Am heutigen Montag führte Präsident Recep Tayyip Erdoğan zum mittlerweile zweiten Mal seit seiner Wahl ins höchste Staatsamt im August 2014 den Vorsitz im Ministerrat. Das Treffen fand im Amtssitz des Präsidenten im Ak Saray statt. Üblicherweise leitet der Premierminister die Kabinettssitzungen.

Das Treffen begann um 11 Uhr, der stellvertretende Premierminister Bülent Arınç gab am Ende eine Pressekonferenz. Auf der Tagesordnung des Ministerratstreffens standen unter anderem der Friedensprozess mit der terroristischen PKK und der Wertverlust der türkischen Lira gegenüber dem US-Dollar.

Aus der Armee wohnten der Kommandant der türkischen Landstreitkräfte, Gen. Hulusi Akar, und der Kommandant der Luftwaffe, Gen. Akın Öztürk, der Kabinettssitzung bei. Ihre Aufgabe sollte es sein, die Minister und den Präsidenten über den Verlauf der grenzüberschreitenden Operation zu unterrichten, mithilfe derer die türkischen Streitkräfte (TSK) in Syrien den osmanischen Schrein des Süleyman Şah und die dort stationierten Soldaten aus einer ihrer Darstellung nach strategisch nachteiligen Position evakuieren konnten, sowie über Unfälle mit Militärflugzeugen, bei denen im Laufe der letzten beiden Wochen insgesamt sechs Menschen ums Leben gekommen waren.

Ministerrat erstmals mit Bilgin, İpek und Öztürk

Erstmals bei einer Kabinettssitzung anwesend waren auch Feridun Bilgin, Minister für Verkehr, Schifffahrtswesen und Kommunikation, Justizminister Kenan İpek und Innenminister Sebahattin Öztürk, die am Wochenende die Posten der zurückgetretenen Minister Lütfi Elvan, Bekir Bozdağ und Efkan Ala übernommen hatten. Die Verfassung gebot es den drei Ministern, im Vorfeld der Parlamentswahlen, die im Juni stattfinden sollen, von ihren Ämtern zurückzutreten.

Präsident Erdoğan hatte erstmals am 19. Januar den Vorsitz eines Ministerrates geführt. Dieser Schritt galt zahlreichen Beobachtern als faktische Vorvollziehung des Präsidialsystems, das Erdoğan in der Türkei einführen möchte. Zwar räumt die Verfassung dem Staatspräsidenten grundsätzlich das Recht ein, Kabinettssitzungen zu leiten, von dieser Ermächtigung wurde bislang im Laufe der türkischen Geschichte jedoch kaum Gebrauch gemacht.

Präsidialsystem nur mit Zwei-Drittel-Mehrheit

Um das von Erdoğan gewünschte Präsidialsystem einführen zu können, müsste die regierende Adalet ve Kalkınma Partisi (Partei für Gerechtigkeit und Entwicklung; AKP) entweder mithilfe vom Stimmen aus der Opposition eine Zweidrittel-Mehrheit sicherstellen können oder am Juni eine eigene Mehrheit in dieser Größenordnung erlangen.

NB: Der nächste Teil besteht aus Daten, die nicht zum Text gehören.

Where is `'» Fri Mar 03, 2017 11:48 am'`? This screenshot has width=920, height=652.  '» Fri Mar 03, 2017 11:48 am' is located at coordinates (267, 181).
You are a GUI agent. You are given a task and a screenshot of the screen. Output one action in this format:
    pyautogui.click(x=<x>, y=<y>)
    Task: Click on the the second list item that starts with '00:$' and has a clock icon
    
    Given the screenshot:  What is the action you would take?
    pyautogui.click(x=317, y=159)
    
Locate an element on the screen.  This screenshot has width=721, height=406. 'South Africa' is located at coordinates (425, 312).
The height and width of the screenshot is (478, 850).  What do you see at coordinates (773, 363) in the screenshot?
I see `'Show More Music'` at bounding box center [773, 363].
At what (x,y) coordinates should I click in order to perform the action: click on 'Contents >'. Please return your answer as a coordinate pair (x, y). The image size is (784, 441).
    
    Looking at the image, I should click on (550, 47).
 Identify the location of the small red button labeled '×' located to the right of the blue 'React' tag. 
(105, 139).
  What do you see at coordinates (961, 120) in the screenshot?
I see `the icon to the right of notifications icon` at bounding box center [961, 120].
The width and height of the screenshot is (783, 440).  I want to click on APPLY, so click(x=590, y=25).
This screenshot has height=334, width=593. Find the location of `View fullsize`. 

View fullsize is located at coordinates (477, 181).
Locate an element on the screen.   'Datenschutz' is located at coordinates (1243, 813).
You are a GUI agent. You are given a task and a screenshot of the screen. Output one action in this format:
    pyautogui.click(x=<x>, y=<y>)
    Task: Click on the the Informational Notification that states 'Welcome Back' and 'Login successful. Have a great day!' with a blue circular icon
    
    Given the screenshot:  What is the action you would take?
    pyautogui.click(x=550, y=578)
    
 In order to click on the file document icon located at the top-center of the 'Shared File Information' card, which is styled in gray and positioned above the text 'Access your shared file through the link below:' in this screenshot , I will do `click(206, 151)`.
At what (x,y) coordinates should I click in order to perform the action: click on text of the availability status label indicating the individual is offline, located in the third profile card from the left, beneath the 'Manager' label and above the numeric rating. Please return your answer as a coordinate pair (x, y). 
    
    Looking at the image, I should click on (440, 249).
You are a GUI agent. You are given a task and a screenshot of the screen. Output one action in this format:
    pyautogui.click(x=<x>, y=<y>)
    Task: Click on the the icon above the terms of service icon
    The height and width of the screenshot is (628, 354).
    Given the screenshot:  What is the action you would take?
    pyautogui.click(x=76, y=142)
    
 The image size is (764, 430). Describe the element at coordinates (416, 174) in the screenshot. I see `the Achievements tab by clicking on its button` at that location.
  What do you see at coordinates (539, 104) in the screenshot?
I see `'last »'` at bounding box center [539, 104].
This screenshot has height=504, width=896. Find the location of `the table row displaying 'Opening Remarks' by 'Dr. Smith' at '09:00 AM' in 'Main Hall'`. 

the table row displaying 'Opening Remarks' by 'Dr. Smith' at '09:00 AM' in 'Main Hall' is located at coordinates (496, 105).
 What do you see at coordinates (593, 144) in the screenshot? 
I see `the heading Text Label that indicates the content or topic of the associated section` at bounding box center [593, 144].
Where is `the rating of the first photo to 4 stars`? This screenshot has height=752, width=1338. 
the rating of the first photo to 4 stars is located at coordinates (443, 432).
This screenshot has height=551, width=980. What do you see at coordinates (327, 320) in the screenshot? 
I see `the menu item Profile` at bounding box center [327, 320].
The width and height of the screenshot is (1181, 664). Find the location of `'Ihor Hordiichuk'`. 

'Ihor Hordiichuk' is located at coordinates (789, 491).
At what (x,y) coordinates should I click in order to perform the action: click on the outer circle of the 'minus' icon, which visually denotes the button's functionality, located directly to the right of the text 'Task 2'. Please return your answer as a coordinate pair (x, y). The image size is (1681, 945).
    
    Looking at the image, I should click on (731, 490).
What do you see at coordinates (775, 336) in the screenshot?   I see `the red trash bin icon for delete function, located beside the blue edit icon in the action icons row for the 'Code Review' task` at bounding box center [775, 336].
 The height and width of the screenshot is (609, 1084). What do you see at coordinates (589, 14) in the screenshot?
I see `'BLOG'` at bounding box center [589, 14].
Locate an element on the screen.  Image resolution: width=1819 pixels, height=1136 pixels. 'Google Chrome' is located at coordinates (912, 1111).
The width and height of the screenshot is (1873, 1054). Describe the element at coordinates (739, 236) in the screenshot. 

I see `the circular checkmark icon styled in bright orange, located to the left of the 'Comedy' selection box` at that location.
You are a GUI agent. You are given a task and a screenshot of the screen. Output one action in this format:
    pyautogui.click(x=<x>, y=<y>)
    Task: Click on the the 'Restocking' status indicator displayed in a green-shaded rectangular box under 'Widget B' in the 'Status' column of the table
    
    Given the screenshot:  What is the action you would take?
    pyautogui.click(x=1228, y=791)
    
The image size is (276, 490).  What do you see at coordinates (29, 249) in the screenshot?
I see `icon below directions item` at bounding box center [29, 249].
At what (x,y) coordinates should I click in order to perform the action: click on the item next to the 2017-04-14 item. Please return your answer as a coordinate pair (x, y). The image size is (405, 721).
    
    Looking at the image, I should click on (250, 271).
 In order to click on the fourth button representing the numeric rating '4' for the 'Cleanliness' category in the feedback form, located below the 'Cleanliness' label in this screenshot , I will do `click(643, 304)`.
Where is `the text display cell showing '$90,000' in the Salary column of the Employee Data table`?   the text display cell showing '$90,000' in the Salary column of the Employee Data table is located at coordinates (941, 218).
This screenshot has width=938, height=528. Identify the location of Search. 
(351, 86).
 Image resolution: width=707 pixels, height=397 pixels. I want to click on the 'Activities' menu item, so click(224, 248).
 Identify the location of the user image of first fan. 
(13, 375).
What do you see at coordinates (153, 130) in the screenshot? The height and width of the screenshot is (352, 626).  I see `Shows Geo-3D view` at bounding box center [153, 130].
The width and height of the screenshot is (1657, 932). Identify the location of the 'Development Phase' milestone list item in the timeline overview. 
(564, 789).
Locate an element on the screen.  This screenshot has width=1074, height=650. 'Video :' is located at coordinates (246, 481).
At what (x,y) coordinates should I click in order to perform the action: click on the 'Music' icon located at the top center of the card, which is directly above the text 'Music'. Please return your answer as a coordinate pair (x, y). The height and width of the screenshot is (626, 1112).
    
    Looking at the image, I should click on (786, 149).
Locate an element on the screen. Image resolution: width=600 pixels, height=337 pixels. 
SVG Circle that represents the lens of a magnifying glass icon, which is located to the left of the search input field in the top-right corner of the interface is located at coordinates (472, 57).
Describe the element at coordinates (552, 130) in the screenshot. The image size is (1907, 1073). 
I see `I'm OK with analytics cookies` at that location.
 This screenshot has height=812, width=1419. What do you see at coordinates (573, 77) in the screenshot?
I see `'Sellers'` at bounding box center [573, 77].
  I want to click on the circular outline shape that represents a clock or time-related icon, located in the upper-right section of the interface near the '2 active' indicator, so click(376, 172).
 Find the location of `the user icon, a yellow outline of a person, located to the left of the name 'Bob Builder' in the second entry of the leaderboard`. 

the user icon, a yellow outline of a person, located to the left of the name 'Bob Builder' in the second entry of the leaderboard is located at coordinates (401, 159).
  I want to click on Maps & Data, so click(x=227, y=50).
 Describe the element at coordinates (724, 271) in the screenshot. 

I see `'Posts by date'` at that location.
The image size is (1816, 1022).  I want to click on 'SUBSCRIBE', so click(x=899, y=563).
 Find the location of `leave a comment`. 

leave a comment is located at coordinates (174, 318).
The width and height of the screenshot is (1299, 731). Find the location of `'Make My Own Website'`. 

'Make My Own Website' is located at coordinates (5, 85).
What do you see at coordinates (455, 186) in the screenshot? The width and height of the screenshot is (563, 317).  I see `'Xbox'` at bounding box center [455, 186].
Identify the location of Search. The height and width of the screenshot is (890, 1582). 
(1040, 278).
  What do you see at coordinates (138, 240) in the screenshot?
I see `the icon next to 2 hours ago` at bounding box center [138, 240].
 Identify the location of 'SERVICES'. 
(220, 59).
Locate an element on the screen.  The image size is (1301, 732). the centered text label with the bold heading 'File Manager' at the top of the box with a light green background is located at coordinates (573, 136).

Als Recep Tayyip Erdoğan am 10. August 2014 als erster Präsident vom Volk direkt gewählt wurde, kündigte er bereits an, alle Befugnisse auszuschöpfen, die ihm die türkische Verfassung einräumt – auch dann, wenn seine Vorgänger diese nicht genutzt hätten. Bislang galt das Amt des Staatspräsidenten in der Türkei eher als symbolischer Posten mit reiner Repräsentationsfunktion; die tatsächliche Macht sollte beim Premierminister sowie beim Parlament liegen.

Erdoğan hingegen strebt ein „Präsidialsystem nach türkischer Art“ an – das jedoch anders als in den USA mit dem bestehenden Einkammersystem verbunden werden soll. Der Präsident verspricht sich von dieser Lösung bessere Regierbarkeit und schnellere Entscheidungsfindung durch die Eliminierung von Doppelläufigkeiten im Regierungssystem. Kritiker befürchten eine stärker autoritäre Prägung der türkischen Politik und eine Ein-Mann-Herrschaft.